WHAT YOU HAVE TO DO:
Reproduce verbatim every line from the one that includes "Task: Click the Filters button beside search" to the closing line of the entries; omit everything before it.

SUPPLIED DATA:
▬▬▬

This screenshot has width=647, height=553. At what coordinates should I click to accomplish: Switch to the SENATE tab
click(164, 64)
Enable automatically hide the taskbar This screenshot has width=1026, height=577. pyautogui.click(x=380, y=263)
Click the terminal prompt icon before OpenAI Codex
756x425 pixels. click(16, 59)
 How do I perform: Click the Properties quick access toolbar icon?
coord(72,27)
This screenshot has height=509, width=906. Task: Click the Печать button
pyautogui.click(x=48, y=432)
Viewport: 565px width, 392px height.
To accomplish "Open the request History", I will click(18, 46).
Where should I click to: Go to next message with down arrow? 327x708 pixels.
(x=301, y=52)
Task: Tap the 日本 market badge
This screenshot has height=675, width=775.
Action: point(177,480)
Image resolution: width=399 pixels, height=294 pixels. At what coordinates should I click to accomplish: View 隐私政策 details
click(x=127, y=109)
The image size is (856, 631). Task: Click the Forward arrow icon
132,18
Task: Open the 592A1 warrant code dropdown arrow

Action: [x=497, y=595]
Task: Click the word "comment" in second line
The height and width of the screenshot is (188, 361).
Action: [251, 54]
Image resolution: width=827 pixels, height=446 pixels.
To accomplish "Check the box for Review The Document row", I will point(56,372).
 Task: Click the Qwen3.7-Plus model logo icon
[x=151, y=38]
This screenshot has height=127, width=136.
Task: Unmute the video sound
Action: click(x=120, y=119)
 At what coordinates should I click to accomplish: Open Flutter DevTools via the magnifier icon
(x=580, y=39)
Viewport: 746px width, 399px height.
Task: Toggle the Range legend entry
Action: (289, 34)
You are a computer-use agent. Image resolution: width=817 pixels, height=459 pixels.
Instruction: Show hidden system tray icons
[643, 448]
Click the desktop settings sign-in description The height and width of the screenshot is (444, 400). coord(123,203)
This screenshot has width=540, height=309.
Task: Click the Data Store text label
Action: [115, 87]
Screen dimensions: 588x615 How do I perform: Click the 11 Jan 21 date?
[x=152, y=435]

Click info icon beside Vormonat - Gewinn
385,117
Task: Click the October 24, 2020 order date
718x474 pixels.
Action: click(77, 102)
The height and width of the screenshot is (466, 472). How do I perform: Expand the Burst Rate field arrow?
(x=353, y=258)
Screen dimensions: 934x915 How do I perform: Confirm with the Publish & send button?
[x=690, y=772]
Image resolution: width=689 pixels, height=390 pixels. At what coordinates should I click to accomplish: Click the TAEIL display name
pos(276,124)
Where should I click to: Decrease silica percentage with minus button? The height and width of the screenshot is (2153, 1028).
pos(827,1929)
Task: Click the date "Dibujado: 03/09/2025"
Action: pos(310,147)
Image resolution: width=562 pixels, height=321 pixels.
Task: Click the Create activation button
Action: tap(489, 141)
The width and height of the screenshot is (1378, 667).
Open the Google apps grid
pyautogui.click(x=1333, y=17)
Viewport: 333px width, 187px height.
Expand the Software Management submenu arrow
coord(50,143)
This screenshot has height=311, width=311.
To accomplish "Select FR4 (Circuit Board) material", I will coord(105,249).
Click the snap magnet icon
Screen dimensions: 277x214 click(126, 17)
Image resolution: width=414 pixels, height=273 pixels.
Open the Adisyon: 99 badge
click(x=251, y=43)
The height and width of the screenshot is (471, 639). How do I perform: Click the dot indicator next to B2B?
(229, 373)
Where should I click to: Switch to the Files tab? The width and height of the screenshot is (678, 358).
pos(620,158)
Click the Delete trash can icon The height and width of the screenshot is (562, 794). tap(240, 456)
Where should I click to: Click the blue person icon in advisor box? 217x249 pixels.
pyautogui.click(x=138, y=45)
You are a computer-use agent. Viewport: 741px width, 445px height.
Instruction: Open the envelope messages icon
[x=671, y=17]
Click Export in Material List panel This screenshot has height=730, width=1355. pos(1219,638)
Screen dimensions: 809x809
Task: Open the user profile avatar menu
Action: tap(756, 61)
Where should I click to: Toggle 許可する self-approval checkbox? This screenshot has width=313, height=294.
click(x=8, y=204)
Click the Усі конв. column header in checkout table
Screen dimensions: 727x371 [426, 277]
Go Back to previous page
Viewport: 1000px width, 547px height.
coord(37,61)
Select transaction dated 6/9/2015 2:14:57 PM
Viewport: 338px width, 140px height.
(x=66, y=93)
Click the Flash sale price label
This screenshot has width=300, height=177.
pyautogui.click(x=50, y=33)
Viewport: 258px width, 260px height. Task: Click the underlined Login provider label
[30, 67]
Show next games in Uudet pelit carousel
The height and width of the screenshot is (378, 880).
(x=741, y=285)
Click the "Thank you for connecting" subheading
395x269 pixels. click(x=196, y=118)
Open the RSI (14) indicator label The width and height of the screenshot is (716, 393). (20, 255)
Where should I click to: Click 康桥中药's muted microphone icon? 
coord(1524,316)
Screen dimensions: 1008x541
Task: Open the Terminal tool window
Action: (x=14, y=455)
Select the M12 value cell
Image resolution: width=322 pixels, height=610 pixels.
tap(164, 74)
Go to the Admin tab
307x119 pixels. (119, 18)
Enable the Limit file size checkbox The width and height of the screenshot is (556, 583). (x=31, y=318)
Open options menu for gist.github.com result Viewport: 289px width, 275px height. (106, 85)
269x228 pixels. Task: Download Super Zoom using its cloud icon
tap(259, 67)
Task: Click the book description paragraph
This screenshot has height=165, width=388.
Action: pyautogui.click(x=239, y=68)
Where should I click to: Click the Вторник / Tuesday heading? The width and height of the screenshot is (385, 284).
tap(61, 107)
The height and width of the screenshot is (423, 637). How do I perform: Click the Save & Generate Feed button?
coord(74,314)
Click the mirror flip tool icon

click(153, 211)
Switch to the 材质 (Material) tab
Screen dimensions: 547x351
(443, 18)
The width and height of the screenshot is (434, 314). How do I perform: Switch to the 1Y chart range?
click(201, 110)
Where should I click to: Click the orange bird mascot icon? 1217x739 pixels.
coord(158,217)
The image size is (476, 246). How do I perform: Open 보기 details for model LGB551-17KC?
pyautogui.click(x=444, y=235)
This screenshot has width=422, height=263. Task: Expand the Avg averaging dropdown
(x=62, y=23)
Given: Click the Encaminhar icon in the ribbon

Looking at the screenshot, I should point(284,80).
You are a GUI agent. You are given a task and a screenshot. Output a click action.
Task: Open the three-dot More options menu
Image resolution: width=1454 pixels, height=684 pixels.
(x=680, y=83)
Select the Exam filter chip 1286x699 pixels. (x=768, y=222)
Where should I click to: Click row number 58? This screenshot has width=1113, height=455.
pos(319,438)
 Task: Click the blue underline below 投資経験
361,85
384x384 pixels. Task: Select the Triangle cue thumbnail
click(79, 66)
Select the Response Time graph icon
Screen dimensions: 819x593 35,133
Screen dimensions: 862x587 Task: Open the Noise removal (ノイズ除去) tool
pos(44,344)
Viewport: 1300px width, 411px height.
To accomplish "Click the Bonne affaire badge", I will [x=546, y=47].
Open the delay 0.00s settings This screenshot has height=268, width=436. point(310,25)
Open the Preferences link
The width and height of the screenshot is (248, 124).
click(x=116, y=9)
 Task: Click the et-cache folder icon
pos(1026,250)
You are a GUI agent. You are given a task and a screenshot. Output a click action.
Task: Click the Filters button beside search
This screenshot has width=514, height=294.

▬▬▬

REPLY TO THE EXERCISE:
Task: Click the Filters button beside search
This screenshot has width=514, height=294.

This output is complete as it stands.